Selection ::
_ _ _ _

1.1. Material points in physical space
Position. The position in physical space of material points labeled with material coordinates \(\vec{r}_0\) can be written as a function
(1.1)\[\vec{r}(\vec{r}_0, t) \ ,\]
providing the position in physical space of a material point, as a function of its label \(\vec{r}_0\) and time \(t\).
Velocity. The velocity of each material point is the time-derivative of function (1.1) at constant \(\vec{r}_0\) (since one is interested here in the velocity of material points),
(1.2)\[\vec{u} = \left.\dfrac{\partial \vec{r}}{\partial t}\right|_{\vec{r}_0} =: \dfrac{D \vec{r}}{D t} \ ,\]
having introduced the definition of material derivative, \(\dfrac{D}{Dt} := \left.\dfrac{\partial}{\partial t}\right|_{\vec{r}_0}\).
Independent variables
In formula (1.2), independent variables are not explicitly written. If \(\vec{r}\left(\vec{r}_0, t\right)\), the velocity field \(\vec{u}\) can be readily written as functions of the same independent variables,
\[\vec{u}_0\left( \vec{r}_0, t\right) = \left.\dfrac{\partial \vec{r}}{\partial t}\right|_{\vec{r}_0}(\vec{r}_0, t) \ , \]
and it provides the velocity field as a function of the material coordinates, namely the Lagrangian description, following material points in their evolution in space.
Eulerian description of the problem requires physical properties to be written as functions of physical coordinates, \(\vec{r}\), \(t\). If the inverse transformation of (1.1) exists, it’s possible to write \(\vec{r}_0\left(\vec{r}, t\right)\), and the velocity field as
\[\vec{u}\left( \vec{r}, t\right) = \vec{u}_0\left( \vec{r}_0\left(\vec{r}, t\right), t\right) \ , \]
or, for invertible transformations,
\[\vec{u}_0\left( \vec{r}_0, t\right) = \vec{u}\left( \vec{r}\left(\vec{r}_0, t\right), t\right) \ , \]
having used indices to mathematcally discern functions of different independent variables, even if they represent the same phsyical quantity. In many situations, this inverse transformation between the position in physical space and the material coordinates is not well-defined, often for fluid systems or solid mechanics with (very) large deformations: in these cases, it’s always (?) possible to update the reference configuration at some closer time instant in order to find a well-defined inverse transformation, if needed.

_ _ _ _

Dataset section ::
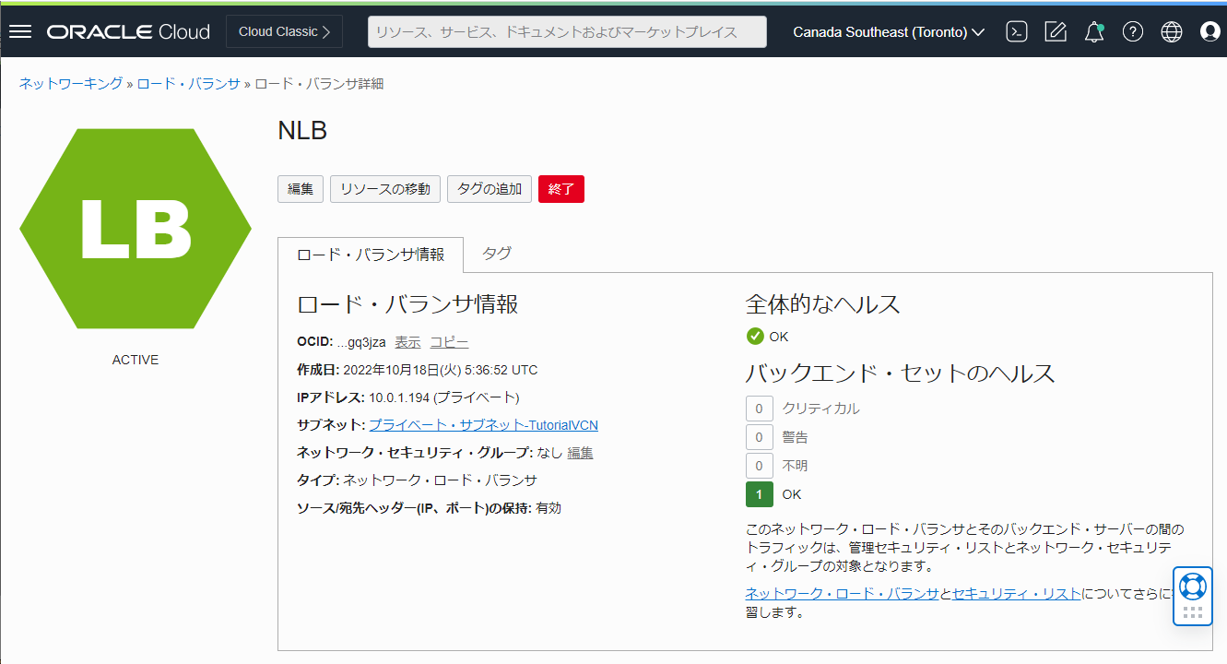
Task: Open プライベート・サブネット-TutorialVCN link
Action: click(484, 424)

_ _ _ _

Problem A :: Write out the part of the passage on material points in physical space that opens with the words containing "1.1. Material points" and closes with "and time \(t\).".
Problem B :: Summarize the passage on material points in physical space in two sentences.
Problem C :: Proceed with the passage on material points in physical space from where it stops.

Expected output A ::
1.1. Material points in physical space
Position. The position in physical space of material points labeled with material coordinates \(\vec{r}_0\) can be written as a function
(1.1)\[\vec{r}(\vec{r}_0, t) \ ,\]
providing the position in physical space of a material point, as a function of its label \(\vec{r}_0\) and time \(t\).

Expected output B :: The position of a material point is written as a function of its material coordinates and time, and its velocity is the time derivative taken at constant material coordinates, which defines the material derivative. Expressing velocity through material coordinates gives the Lagrangian description, while the Eulerian description uses physical coordinates and needs an inverse transformation that is often not well-defined for fluids or very large deformations, in which case the reference configuration can be updated to a closer time.

Expected output C ::
Acceleration. Acceleration of a material point labeled with material coordinate \(\vec{r}_0\) is the second order derivative of the physical position (1.1) w.r.t. time \(t\) keeping \(\vec{r}_0\) constant, or the first order derivative of the velocity (1.2),
\[\begin{aligned}
\vec{a} = \left.\frac{\partial \vec{u}}{\partial t}\right|_{\vec{r}_0}
& = \left.\frac{\partial \vec{r}}{\partial t}\right|_{\vec{r}_0} \cdot \left.\dfrac{\partial \vec{u}}{\partial \vec{r}}\right|_{t} + \left.\dfrac{\partial \vec{u}}{\partial t}\right|_{\vec{r}}
= \vec{u} \cdot \nabla \vec{u} + \dfrac{\partial \vec{u}}{\partial t} \ ,
\end{aligned}\]
having written the partial derivative in time at constant physical coordianate \(\vec{r}\) as \(\left.\dfrac{\partial }{\partial t}\right|_{\vec{r}} = \dfrac{\partial}{\partial t}\), and the gradient w.r.t. the physical coordinate as \(\nabla_{\vec{r}} = \nabla\).
1.2. Arbitrary points in physical space
Following the same process as the one used for material points, the position, the velocity and the acceleration of a set of arbitrary points labeled with \(\vec{r}_b\) coordinates read
\[\begin{split}\begin{aligned}
& \vec{r}\left( \vec{r}_b, t \right) \\
\vec{u}_b = & \left.\frac{\partial \vec{r}}{\partial t}\right|_{\vec{r}_b} \\
\vec{a}_b = & \left.\frac{\partial \vec{u}_b}{\partial t}\right|_{\vec{r}_b} = \frac{\partial \vec{u}_b}{\partial t} + \vec{u}_b \cdot \nabla \vec{u}_b
\end{aligned}\end{split}\]
1.3. Time derivatives of a function from different descriptions
Coordinate transformations implies the rules to compute the relations between time derivatives of a field \(f\) keeping physical, material or arbitrary coordinates constant, namely
\[\begin{aligned}
\dfrac{\partial}{\partial t}\bigg|_{\vec{r}_0} f(\vec{r}(\vec{r}_0, t), t)
= \dfrac{\partial f}{\partial t}\bigg|_{\vec{r}} +
\dfrac{\partial \vec{r}}{\partial t}\bigg|_{\vec{r}_0} \cdot \dfrac{\partial f}{\partial \vec{r}}\bigg|_{t}
= \dfrac{\partial f}{\partial t}\bigg|_{\vec{r}} +
\vec{u} \cdot \nabla f
\end{aligned}\]
\[\begin{aligned}
\dfrac{\partial}{\partial t}\bigg|_{\vec{r}_b} f(\vec{r}(\vec{r}_b, t), t)
= \dfrac{\partial f}{\partial t}\bigg|_{\vec{r}} +
\dfrac{\partial \vec{r}}{\partial t}\bigg|_{\vec{r}_b} \cdot \dfrac{\partial f}{\partial \vec{r}}\bigg|_{t}
= \dfrac{\partial f}{\partial t}\bigg|_{\vec{r}} +
\vec{u}_b \cdot \nabla f
\end{aligned}\]
and thus
(1.3)\[
\dfrac{D f}{D t} = \dfrac{\partial}{\partial t}\bigg|_{\vec{r}_0} f =
\dfrac{\partial}{\partial t}\bigg|_{\vec{r} } f + \vec{u} \cdot \nabla f =
\dfrac{\partial}{\partial t}\bigg|_{\vec{r}_b} f + ( \vec{u} - \vec{u}_b ) \cdot \nabla f \ .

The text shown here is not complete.